Parallelogram decompositions and generic surfaces in H^{hyp}(4)

TL;DR

This paper investigates the structure of translation surfaces in the stratum H^{hyp}(4), demonstrating a unique parallelogram decomposition, establishing a criterion for orbit density, and identifying conditions for generic surfaces with specific algebraic properties.

Contribution

It introduces a unique parallelogram decomposition for surfaces in H^{hyp}(4) and provides a criterion for orbit density, linking geometric decompositions to dynamical properties.

Findings

Every surface in H^{hyp}(4) admits a unique parallelogram decomposition.

A specific condition on the decomposition guarantees dense SL(2,R) orbits.

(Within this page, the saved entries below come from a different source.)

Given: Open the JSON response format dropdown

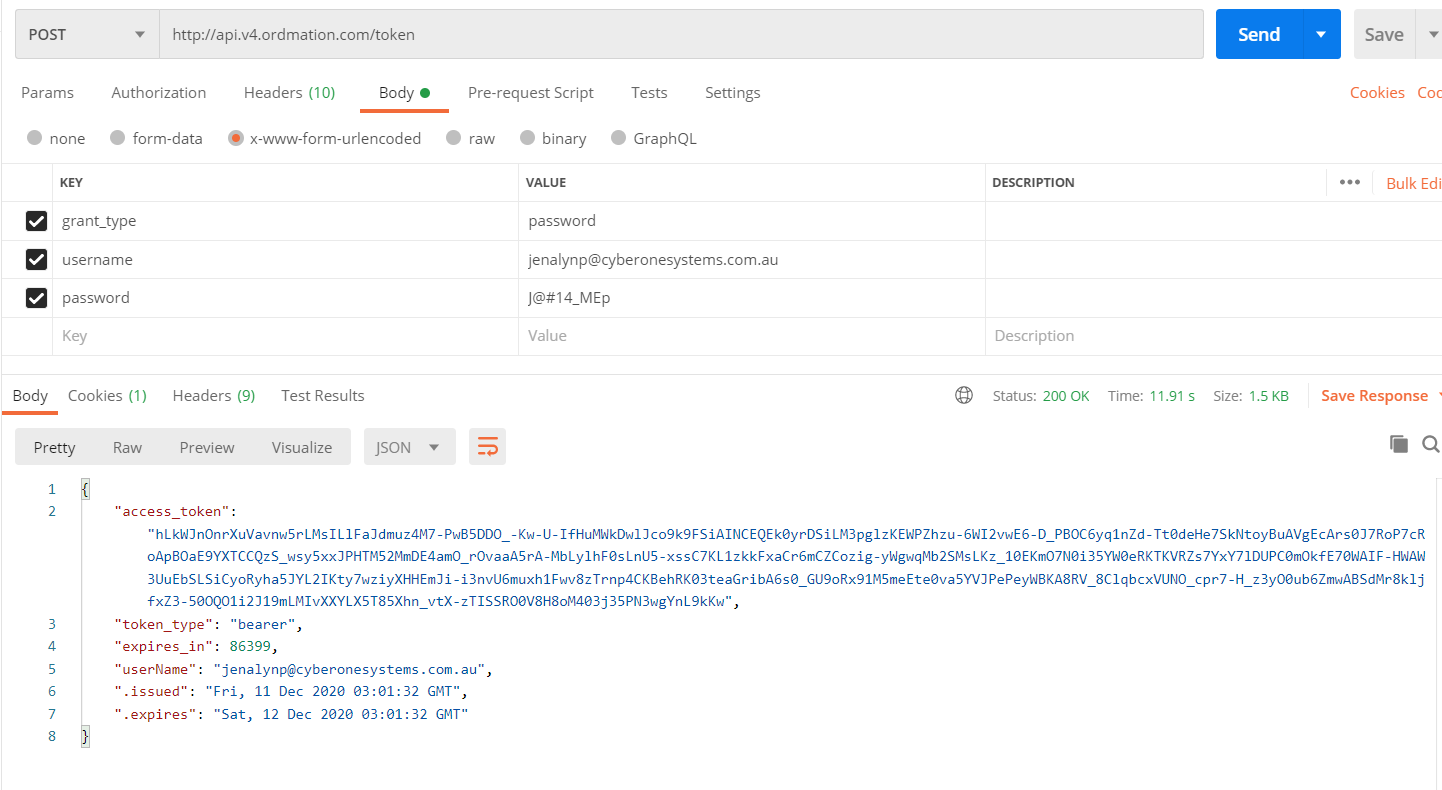Looking at the screenshot, I should 409,447.
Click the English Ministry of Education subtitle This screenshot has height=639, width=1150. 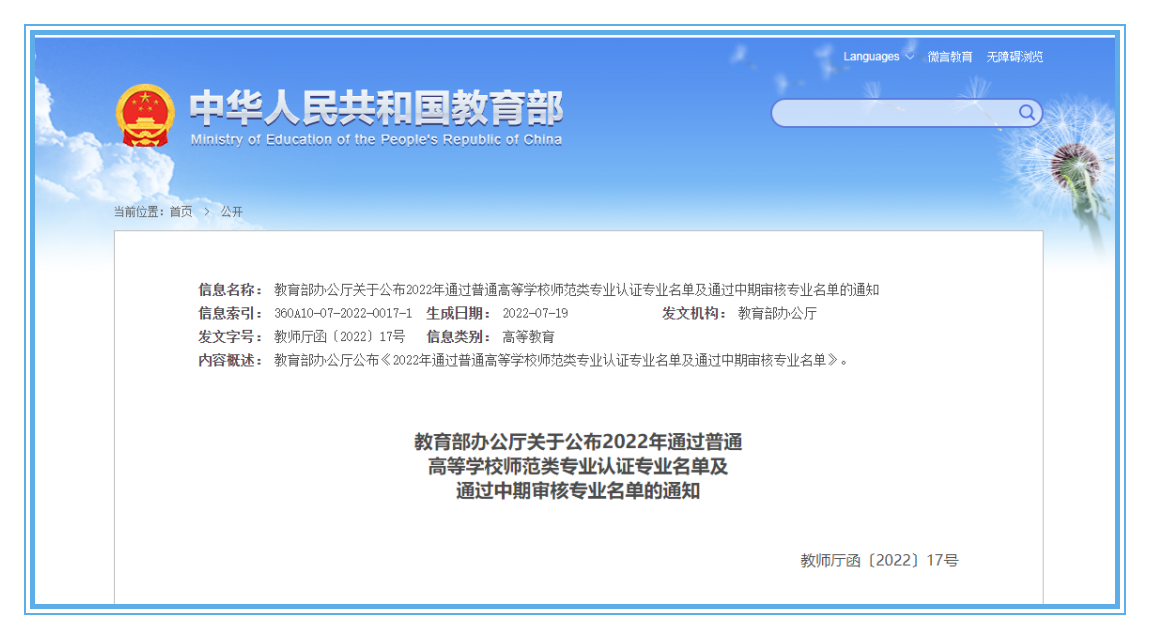pyautogui.click(x=376, y=140)
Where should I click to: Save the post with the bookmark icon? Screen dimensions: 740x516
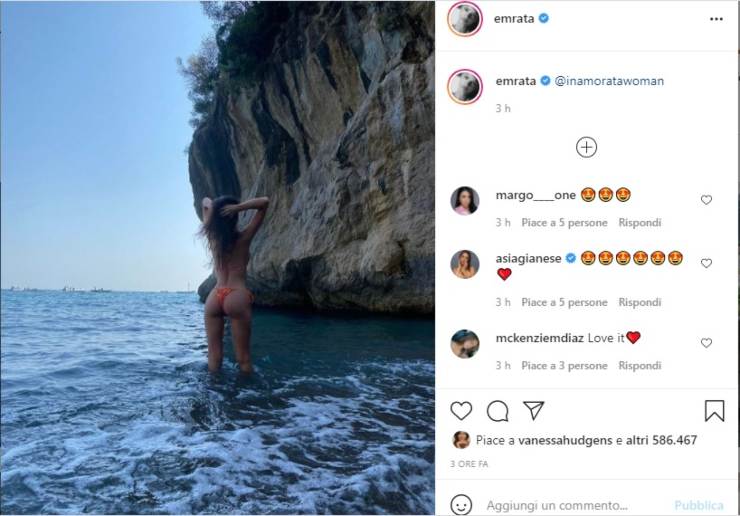click(714, 410)
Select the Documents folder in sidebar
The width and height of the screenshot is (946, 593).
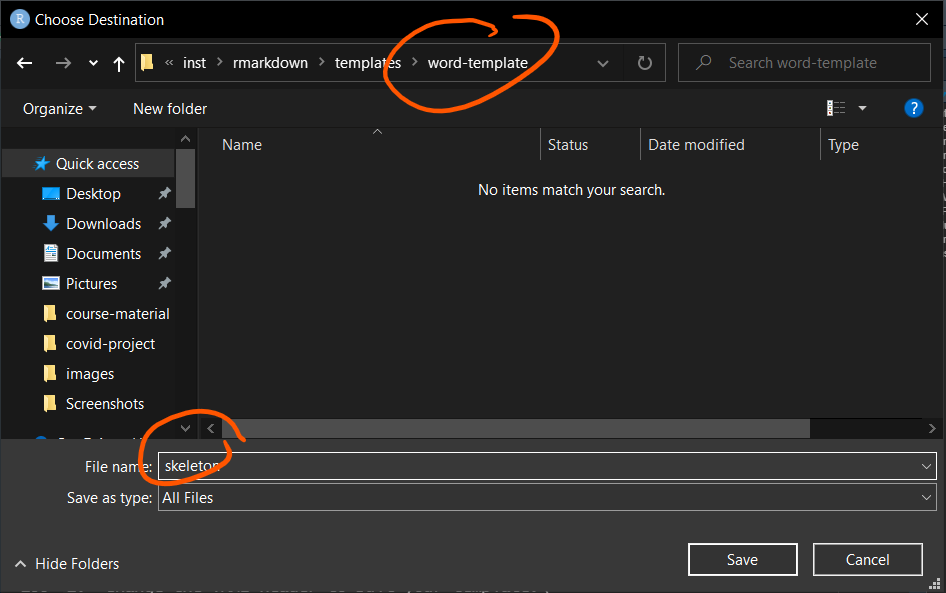pyautogui.click(x=103, y=254)
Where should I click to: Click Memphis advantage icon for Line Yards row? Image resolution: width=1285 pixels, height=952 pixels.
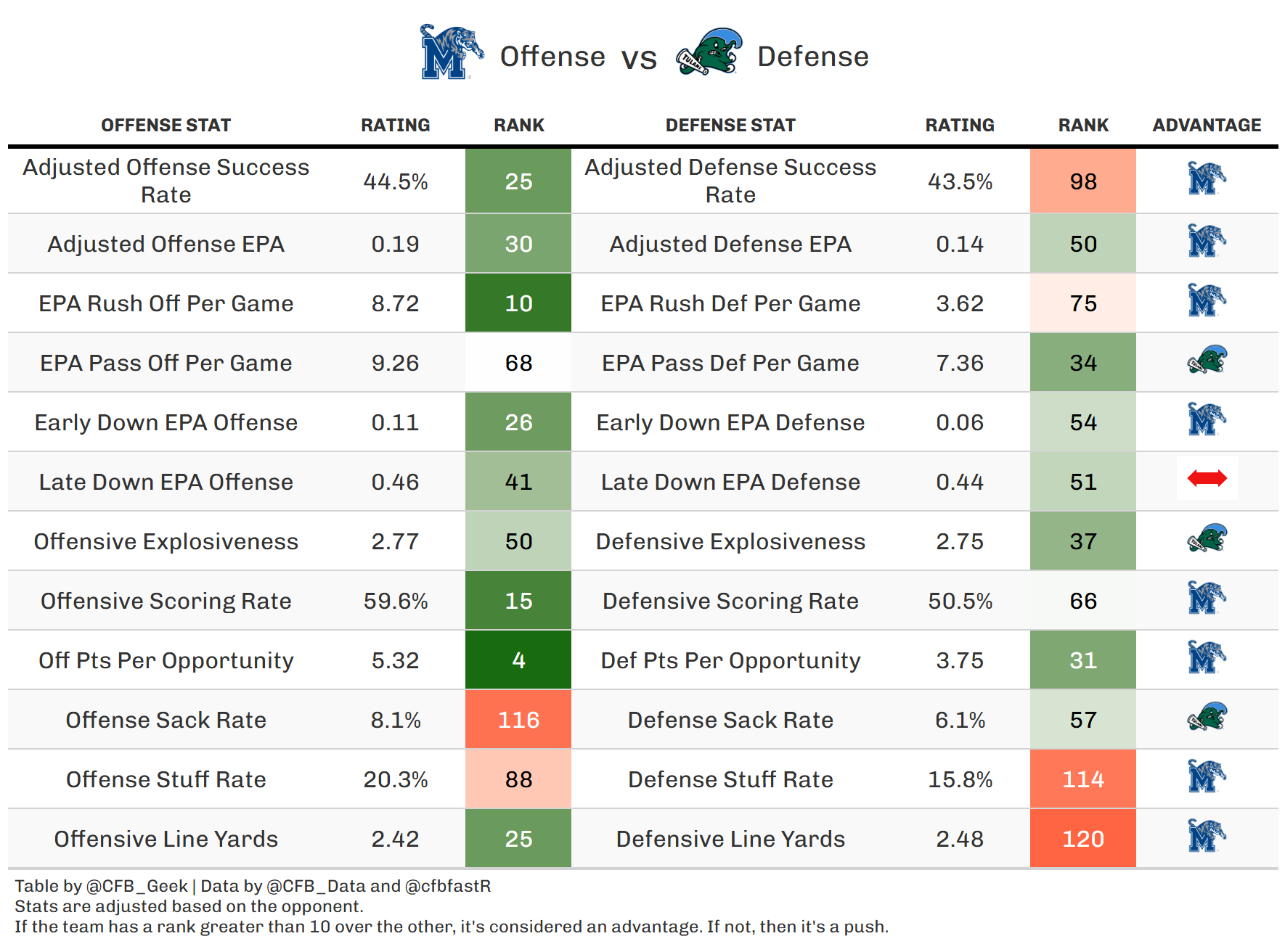[x=1207, y=837]
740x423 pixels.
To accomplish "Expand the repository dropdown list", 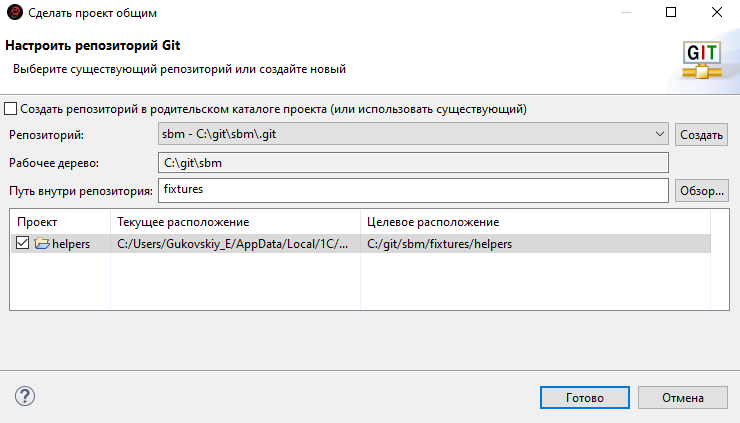I will 660,134.
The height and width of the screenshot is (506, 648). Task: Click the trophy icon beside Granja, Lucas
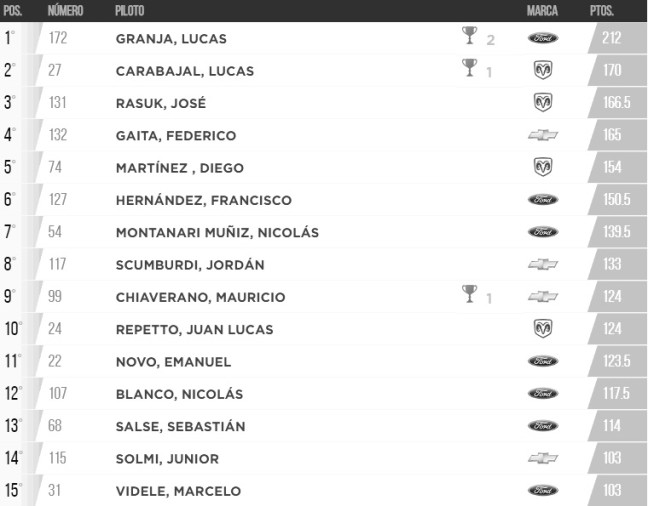point(468,37)
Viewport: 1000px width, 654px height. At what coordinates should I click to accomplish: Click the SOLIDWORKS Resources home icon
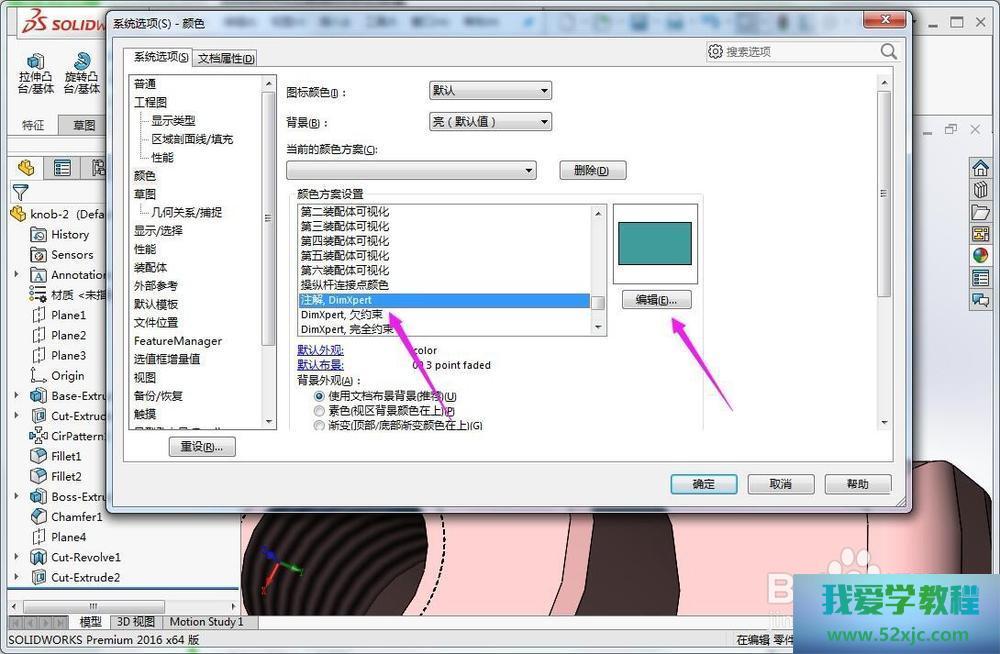click(x=980, y=167)
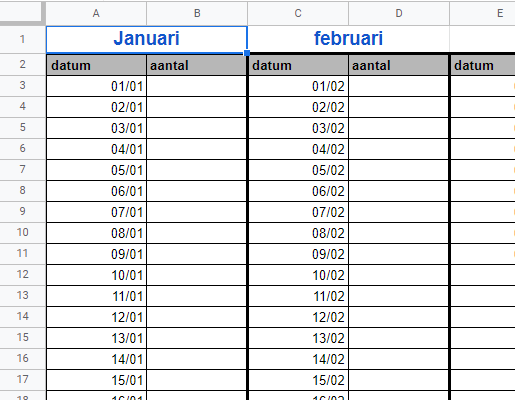Select column C header
Viewport: 515px width, 400px height.
[x=298, y=13]
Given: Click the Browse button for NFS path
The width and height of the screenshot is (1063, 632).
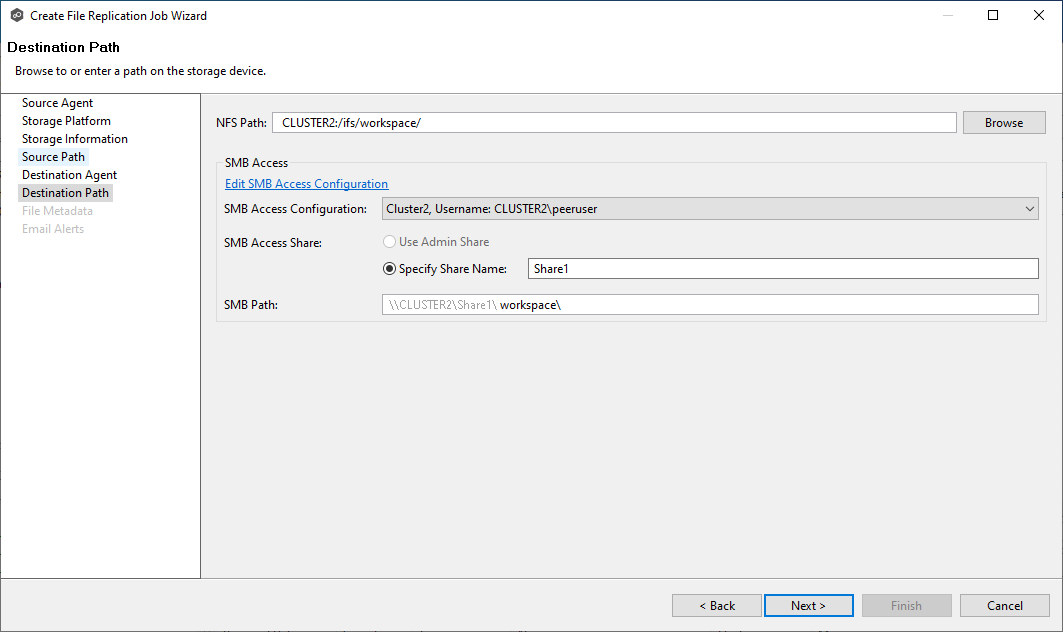Looking at the screenshot, I should tap(1003, 123).
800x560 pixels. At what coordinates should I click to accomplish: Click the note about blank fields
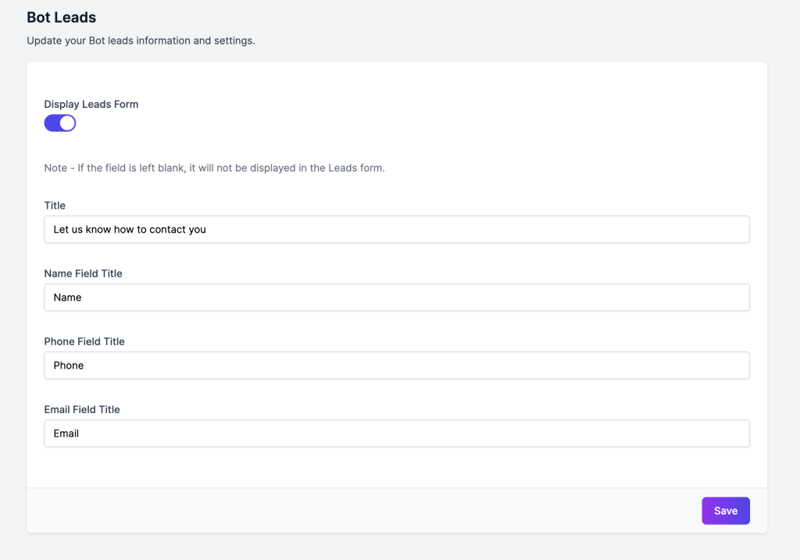pos(214,168)
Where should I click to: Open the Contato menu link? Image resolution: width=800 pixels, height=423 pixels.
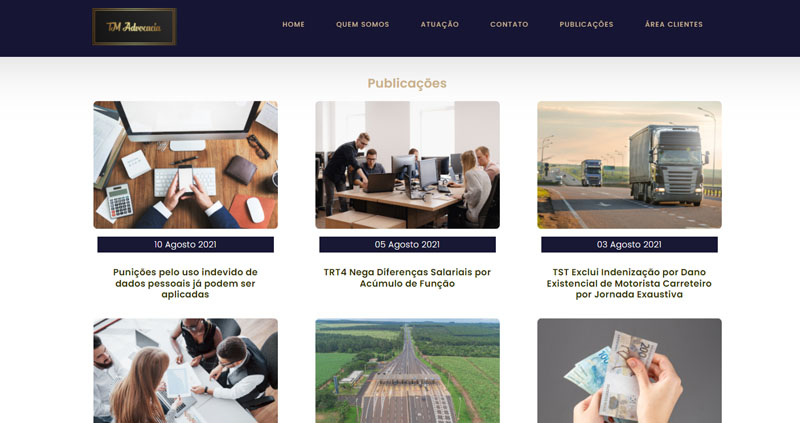click(509, 24)

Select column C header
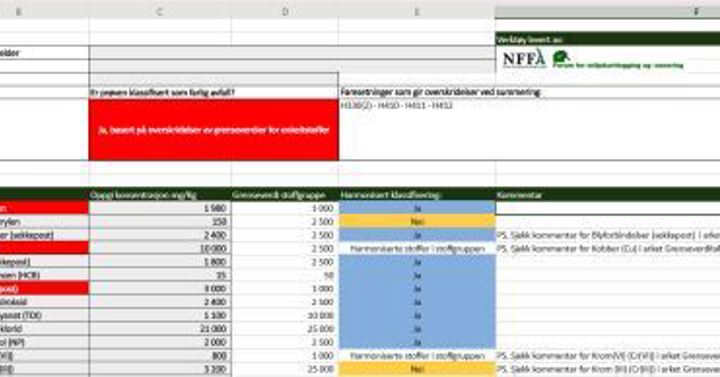[x=160, y=12]
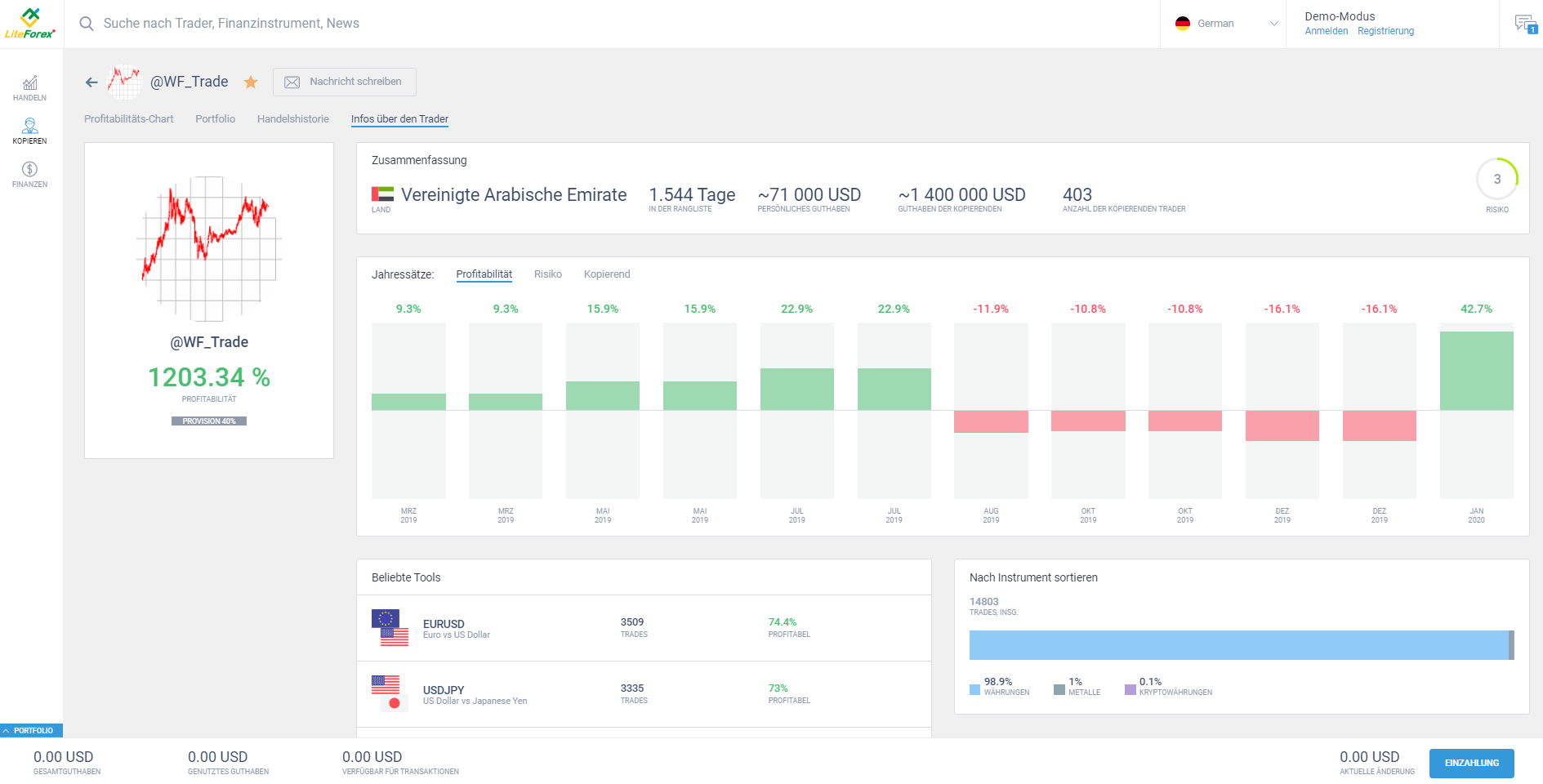
Task: Open the Handeln trading section
Action: pyautogui.click(x=30, y=88)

Existence of generic surfaces with coordinates in any quadratic field and from Thurston-Veech constructions.

Abstract

In this paper we are interested in the stratum H^{hyp}(4) of translation surfaces, which consists of pairs (M,\omega), where M is a hyper-elliptic Riemann surface of genus 3, and \omega is a holopmorphic 1-form on M having only one zero. We first show that every surface in this stratum can be decomposed into parallelograms following a unique model. We then single out a condition on this decomposition, and show that if this condition is satisfied then the SL(2,R) orbit of the surface is dense in the stratum. Using this criterion, we show that there are generic surfaces in this stratum with coordinates in any quadratic field, and that surfaces arising from the Thurston-Veech construction with cubic trace field can be generic.